Battle of the Sequins



What do an aboriginal nose piercing, baby dolls, a beaded moose head and fluffy feather skirts have in common? It sounds like the start of a bad joke, but Sherry Markovitch begs this very question with all seriousness in her Shimmer exhibit, shown at the WSU Museum of Art. Her kaleidoscopic and seemingly random patterns of beads and shells fill the exhibition room with cacophonic visual noise that, at first, threatens to overwhelm the viewer. Fortunately wispy feathers and airy silk canvases here and there provide a welcome respite from the beaded frenzy. One feels that the overarching theme is chaos; but on closer appraisal the works assume a deliberate purpose. One piece in particular, at least to this critic’s eye, encapsulates the major artistic rhetoric that comprises this exhibit.
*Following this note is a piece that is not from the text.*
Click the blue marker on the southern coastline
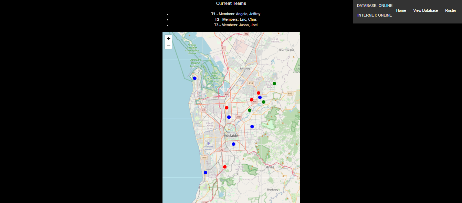This screenshot has height=203, width=462. tap(206, 172)
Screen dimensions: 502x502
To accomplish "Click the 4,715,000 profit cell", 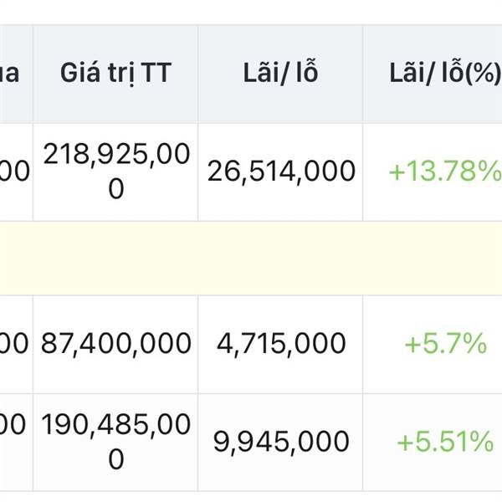I will point(280,344).
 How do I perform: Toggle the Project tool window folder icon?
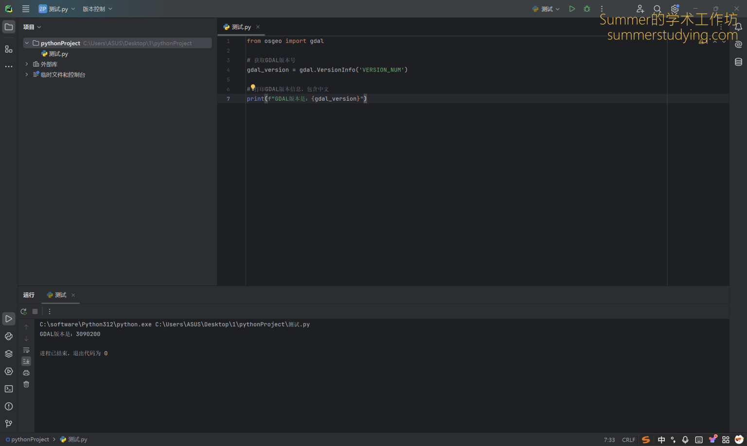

Hunting Dress (2002), contrary to its name, is a tremendously impractical garment. The bodice is tight and rather sheer, though (of course) excessively beaded. It falls to a characteristically poofy skirt that twinkles with red, green, and yellow feathers. It is quite clear that only one sort of huntress would sport such a dress, and she is exactly the sort of woman that Markovitch pokes fun at throughout the exhibit’s artistic commentary on modern gender roles.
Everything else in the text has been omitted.